The Political Constitution of Costa Rica of 1871 has been the longest duration Constitution in the history of the country, as except for brief periods, it was in force between 1871 and 1949. Influenced by the Liberals, the Constitution of 1871 was quite pioneering for the time and, among other things, abolished the death penalty, decreed the freedom of religion, strengthened education and separated the three branches of the Republic.

==History==

In 1870 the provisional Costa Rican president Bruno Carranza Ramírez called a Constituent Assembly shortly before resigning his post, which was assumed by General Tomás Guardia. This Assembly temporarily maintained the 1859 Constitution, however, Guardia dissolved that Assembly on 10 October 1870. On 12 August 1871, elections were held to elect deputies to the new Constituent Assembly, which was established on 5 March 1870. October of that year and until 7 December 1871, in which the new Constitution emanated.

The elections for constituent deputies of convened by President Guardia were held in August 1871, shortly after Guardia dissolved the previous Constitutional Conventionjust when Carranza presented his resignation under pressure from Guardia, who was commander of the Army. Soon the tensions between Guardia and the Carrancistas became obvious, so Guardia annulled the Assembly and called new elections using a different Electoral Law. While for the elections of 1870 Carranza used a law of its creation issued on 20 June 1871, that established as requirements to be able to vote be over 25 years, own a property valued at at least one thousand pesos or an annual income of five hundred and priests, soldiers and judicial officials were banned from voting.

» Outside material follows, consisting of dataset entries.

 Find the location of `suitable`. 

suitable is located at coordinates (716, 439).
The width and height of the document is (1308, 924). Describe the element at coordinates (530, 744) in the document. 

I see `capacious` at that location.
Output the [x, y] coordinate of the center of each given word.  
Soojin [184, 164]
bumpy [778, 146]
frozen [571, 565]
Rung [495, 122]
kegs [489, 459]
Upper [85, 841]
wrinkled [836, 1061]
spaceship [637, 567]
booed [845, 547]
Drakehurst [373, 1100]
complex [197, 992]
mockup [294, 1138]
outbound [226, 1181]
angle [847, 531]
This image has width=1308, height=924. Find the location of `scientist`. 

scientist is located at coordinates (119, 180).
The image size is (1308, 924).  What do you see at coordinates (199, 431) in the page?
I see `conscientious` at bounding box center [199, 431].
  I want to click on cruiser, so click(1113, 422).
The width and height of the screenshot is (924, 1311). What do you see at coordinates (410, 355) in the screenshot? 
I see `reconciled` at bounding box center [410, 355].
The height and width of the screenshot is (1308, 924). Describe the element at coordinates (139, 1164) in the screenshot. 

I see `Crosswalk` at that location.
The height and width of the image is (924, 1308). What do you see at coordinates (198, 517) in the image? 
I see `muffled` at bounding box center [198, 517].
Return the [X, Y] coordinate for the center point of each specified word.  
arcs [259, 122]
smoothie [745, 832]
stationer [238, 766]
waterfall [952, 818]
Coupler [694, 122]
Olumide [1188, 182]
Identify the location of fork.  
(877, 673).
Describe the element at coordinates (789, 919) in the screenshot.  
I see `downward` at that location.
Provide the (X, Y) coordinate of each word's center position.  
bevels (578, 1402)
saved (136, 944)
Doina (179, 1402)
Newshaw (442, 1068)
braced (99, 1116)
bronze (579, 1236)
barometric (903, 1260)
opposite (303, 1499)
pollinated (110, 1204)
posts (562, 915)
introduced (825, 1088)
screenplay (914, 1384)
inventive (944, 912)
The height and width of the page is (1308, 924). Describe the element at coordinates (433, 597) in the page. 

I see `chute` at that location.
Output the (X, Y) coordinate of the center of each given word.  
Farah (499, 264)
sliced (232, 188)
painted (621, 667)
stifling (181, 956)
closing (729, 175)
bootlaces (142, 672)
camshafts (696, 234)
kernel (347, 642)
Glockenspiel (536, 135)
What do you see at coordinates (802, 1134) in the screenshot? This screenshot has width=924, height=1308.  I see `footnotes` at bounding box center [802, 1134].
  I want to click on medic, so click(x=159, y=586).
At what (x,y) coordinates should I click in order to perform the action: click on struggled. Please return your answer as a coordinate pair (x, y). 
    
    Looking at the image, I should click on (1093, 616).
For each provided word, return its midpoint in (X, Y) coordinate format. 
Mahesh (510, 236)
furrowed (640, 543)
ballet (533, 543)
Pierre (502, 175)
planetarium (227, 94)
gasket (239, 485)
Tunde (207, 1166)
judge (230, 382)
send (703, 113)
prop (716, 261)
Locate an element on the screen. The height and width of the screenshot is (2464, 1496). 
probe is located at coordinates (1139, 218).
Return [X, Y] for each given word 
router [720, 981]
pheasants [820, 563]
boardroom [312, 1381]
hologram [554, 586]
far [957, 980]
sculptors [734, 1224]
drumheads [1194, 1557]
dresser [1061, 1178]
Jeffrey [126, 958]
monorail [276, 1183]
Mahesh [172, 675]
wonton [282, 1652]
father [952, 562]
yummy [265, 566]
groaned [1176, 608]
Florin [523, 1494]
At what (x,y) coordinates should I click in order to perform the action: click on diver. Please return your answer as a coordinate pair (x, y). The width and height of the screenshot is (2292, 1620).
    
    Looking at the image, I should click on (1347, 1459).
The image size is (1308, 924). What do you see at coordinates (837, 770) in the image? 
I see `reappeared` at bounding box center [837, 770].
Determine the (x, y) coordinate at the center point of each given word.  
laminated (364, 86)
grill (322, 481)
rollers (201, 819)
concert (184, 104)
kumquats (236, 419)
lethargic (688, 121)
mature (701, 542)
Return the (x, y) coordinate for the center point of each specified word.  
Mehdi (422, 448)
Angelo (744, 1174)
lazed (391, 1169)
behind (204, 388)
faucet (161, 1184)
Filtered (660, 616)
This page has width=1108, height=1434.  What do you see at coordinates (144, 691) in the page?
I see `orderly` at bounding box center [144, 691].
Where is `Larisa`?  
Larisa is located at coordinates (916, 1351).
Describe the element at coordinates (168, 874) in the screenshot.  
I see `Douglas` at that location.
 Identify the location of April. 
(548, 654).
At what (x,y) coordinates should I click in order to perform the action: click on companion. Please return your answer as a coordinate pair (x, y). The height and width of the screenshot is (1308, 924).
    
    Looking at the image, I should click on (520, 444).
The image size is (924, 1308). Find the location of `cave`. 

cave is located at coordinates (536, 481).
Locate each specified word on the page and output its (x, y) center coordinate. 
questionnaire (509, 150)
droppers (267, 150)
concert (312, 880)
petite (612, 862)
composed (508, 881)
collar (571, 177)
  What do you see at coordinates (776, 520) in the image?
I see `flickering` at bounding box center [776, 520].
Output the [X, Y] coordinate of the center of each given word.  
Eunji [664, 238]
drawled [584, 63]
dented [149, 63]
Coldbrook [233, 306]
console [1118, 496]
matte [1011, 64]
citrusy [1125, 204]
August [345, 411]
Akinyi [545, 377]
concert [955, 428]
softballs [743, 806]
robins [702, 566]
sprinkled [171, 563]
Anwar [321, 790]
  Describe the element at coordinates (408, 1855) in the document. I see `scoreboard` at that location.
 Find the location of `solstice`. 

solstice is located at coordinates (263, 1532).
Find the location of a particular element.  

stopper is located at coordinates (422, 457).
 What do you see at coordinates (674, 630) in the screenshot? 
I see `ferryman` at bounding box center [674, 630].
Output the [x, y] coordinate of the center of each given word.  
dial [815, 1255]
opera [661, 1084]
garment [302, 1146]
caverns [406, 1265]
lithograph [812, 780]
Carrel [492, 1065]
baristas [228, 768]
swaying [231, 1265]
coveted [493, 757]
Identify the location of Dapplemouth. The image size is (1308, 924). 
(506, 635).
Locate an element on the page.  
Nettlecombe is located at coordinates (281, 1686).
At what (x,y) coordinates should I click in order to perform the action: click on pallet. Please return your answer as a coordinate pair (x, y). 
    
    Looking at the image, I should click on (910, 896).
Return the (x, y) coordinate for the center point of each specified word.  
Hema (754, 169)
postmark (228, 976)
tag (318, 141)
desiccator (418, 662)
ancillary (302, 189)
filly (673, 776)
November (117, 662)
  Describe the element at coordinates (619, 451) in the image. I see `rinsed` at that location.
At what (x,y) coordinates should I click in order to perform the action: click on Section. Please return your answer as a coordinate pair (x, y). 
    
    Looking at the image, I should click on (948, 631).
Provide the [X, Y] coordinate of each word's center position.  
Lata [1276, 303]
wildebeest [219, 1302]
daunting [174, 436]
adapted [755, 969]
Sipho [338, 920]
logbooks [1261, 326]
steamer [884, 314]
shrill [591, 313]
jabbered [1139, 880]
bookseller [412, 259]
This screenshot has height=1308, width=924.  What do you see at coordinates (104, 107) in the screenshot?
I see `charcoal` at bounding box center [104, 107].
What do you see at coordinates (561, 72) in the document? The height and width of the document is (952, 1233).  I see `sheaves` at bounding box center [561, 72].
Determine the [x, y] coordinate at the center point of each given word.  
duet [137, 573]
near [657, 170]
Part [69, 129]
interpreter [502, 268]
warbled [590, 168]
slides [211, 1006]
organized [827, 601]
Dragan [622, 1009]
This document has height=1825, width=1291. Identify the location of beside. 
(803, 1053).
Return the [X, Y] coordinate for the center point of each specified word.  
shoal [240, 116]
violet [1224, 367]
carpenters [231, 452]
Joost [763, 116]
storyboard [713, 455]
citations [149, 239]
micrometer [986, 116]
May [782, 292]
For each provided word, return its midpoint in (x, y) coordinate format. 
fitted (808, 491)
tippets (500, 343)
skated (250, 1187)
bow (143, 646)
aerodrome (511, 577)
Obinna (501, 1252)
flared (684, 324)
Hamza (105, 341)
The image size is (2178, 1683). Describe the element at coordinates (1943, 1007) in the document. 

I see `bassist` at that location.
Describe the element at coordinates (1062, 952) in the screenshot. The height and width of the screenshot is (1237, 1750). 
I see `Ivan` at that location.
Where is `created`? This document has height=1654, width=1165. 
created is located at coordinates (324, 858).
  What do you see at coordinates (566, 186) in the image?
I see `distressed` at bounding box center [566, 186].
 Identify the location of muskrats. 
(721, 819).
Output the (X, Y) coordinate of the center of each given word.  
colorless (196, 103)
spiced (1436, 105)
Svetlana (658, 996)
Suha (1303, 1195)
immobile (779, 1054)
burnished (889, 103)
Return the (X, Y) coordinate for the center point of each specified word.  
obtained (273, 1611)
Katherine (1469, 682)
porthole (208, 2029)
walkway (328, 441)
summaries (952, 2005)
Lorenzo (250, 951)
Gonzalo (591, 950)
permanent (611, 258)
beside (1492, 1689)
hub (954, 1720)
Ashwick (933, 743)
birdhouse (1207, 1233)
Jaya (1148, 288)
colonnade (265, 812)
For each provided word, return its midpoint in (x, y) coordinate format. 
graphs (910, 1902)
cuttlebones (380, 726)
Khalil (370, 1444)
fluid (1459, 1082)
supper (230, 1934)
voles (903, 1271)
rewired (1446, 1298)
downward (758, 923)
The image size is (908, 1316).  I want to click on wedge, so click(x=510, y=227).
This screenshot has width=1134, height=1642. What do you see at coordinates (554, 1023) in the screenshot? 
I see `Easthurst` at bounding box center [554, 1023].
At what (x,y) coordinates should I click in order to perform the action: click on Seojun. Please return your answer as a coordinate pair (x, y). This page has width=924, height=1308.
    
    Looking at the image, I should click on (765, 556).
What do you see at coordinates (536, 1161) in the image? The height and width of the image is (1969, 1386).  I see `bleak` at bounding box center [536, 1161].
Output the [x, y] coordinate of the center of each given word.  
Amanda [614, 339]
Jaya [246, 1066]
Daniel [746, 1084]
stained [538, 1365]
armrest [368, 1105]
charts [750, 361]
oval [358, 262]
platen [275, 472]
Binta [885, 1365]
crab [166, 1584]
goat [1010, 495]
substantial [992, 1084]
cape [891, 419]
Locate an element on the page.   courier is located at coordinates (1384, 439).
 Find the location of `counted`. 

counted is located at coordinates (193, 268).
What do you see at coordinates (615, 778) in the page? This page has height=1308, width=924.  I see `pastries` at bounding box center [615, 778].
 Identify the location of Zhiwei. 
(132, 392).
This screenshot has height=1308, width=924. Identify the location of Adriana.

Guardia modified the law to call these elections establishing, among other things, the elimination of economic requirements and allowed members of the clergy, the judiciary and the military to vote and be elected deputies, likewise the requirements they were older than 25 years old, able to read and write and be a resident of the province where they voted. This National Constituent Convention successfully drafted the Constitution of 1871 that has been the longest lasting in the country. Except for a very short time Guardia would remain in power as a dictator until his death in 1882, during which time only calls for municipal elections, and two unsuccessful attempts to convene new constituents in 1876 and 1880 would be canceled. before being finalized by Guardia mainly for fear that they would be used by the opposition.